Functionality described in this quickstart is currently in public preview.

Prerequisites

Set up a websocket server

Azure Communication Services requires your server application to set up a WebSocket server to stream audio in real-time. WebSocket is a standardized protocol that provides a full-duplex communication channel over a single TCP connection. You can optionally use Azure services Azure WebApps that allows you to create an application to receive audio streams over a websocket connection. Follow this quickstart.

Establish a call

Establish a call and provide streaming details

MediaStreamingOptions mediaStreamingOptions = new MediaStreamingOptions( 
    new Uri("<WEBSOCKET URL>"), 
    MediaStreamingContent.Audio, 
    MediaStreamingAudioChannel.Mixed, 
    MediaStreamingTransport.Websocket, 
    false); 

 var createCallOptions = new CreateCallOptions(callInvite, callbackUri) 
 { 
     CallIntelligenceOptions = new CallIntelligenceOptions() { CognitiveServicesEndpoint = new Uri(cognitiveServiceEndpoint) }, 
     MediaStreamingOptions = mediaStreamingOptions, 
 }; 

 CreateCallResult createCallResult = await callAutomationClient.CreateCallAsync(createCallOptions); 

Start audio streaming

How to start audio streaming:

StartMediaStreamingOptions options = new StartMediaStreamingOptions() 
    { 
        OperationCallbackUri = new Uri(callbackUriHost), 
        OperationContext = "startMediaStreamingContext" 
    };
    await callMedia.StartMediaStreamingAsync(options); 

When Azure Communication Services receives the URL for your WebSocket server, it creates a connection to it. Once Azure Communication Services successfully connects to your WebSocket server and streaming is started, it will send through the first data packet, which contains metadata about the incoming media packets.

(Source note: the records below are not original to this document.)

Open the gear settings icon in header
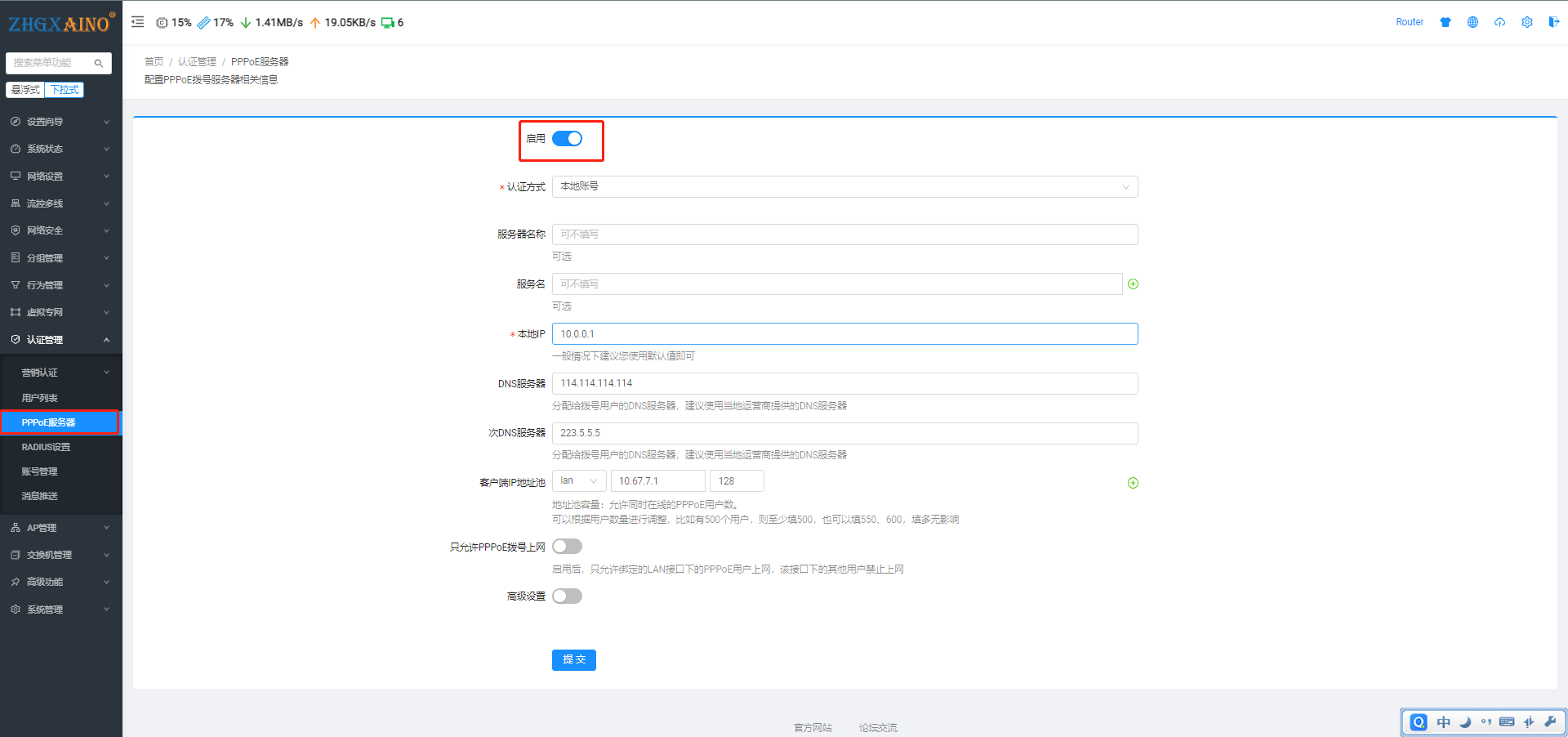 coord(1526,22)
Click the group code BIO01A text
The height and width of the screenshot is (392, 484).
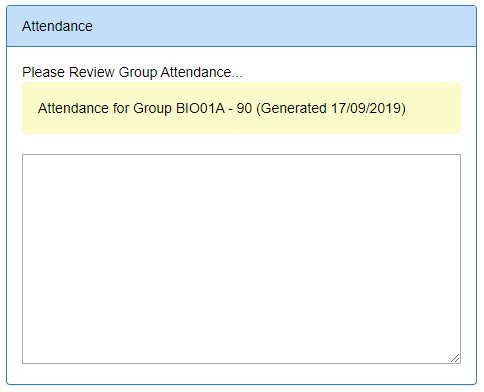pos(200,108)
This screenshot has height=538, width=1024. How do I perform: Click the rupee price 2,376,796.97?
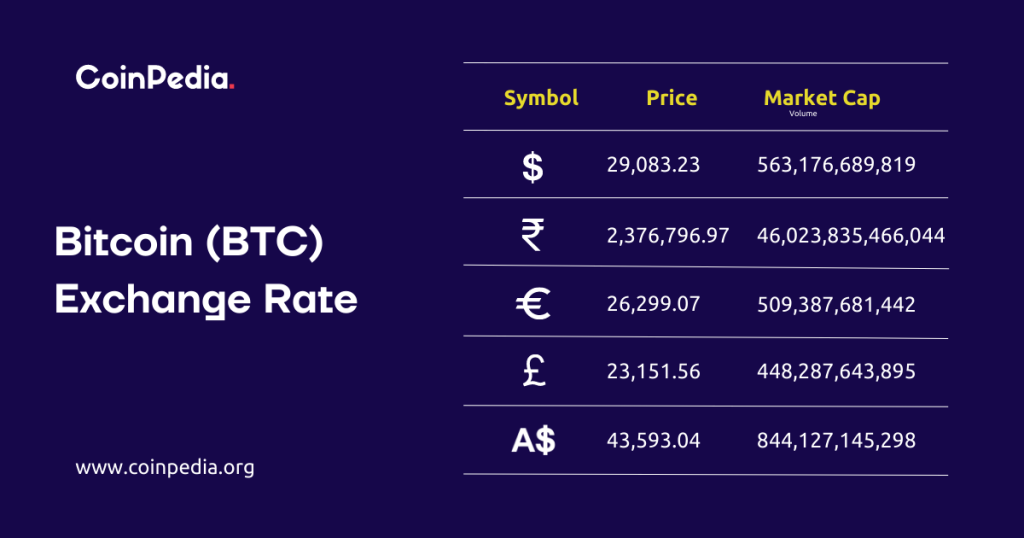tap(668, 236)
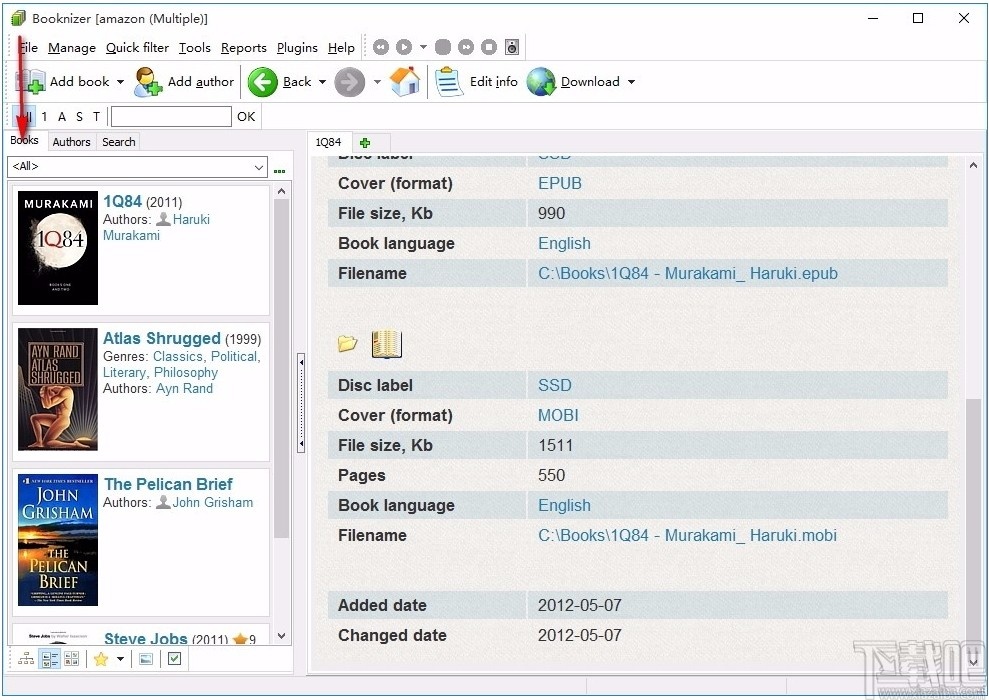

The metadata packet will look like this:

{ 
    "kind": <string> // What kind of data this is, e.g. AudioMetadata, AudioData. 
    "audioMetadata": { 
        "subscriptionId": <string>, // unique identifier for a subscription request 
        "encoding":<string>, // PCM only supported 
        "sampleRate": <int>, // 16000 default 
        "channels": <int>, // 1 default 
        "length": <int> // 640 default 
    } 
} 

Stop audio streaming

How to stop audio streaming

StopMediaStreamingOptions stopOptions = new StopMediaStreamingOptions() 
    { 
        OperationCallbackUri = new Uri(callbackUriHost) 
    }; 
    await callMedia.StopMediaStreamingAsync(stopOptions); 

Handling audio streams in your websocket server

The sample below demonstrates how to listen to audio streams using your websocket server.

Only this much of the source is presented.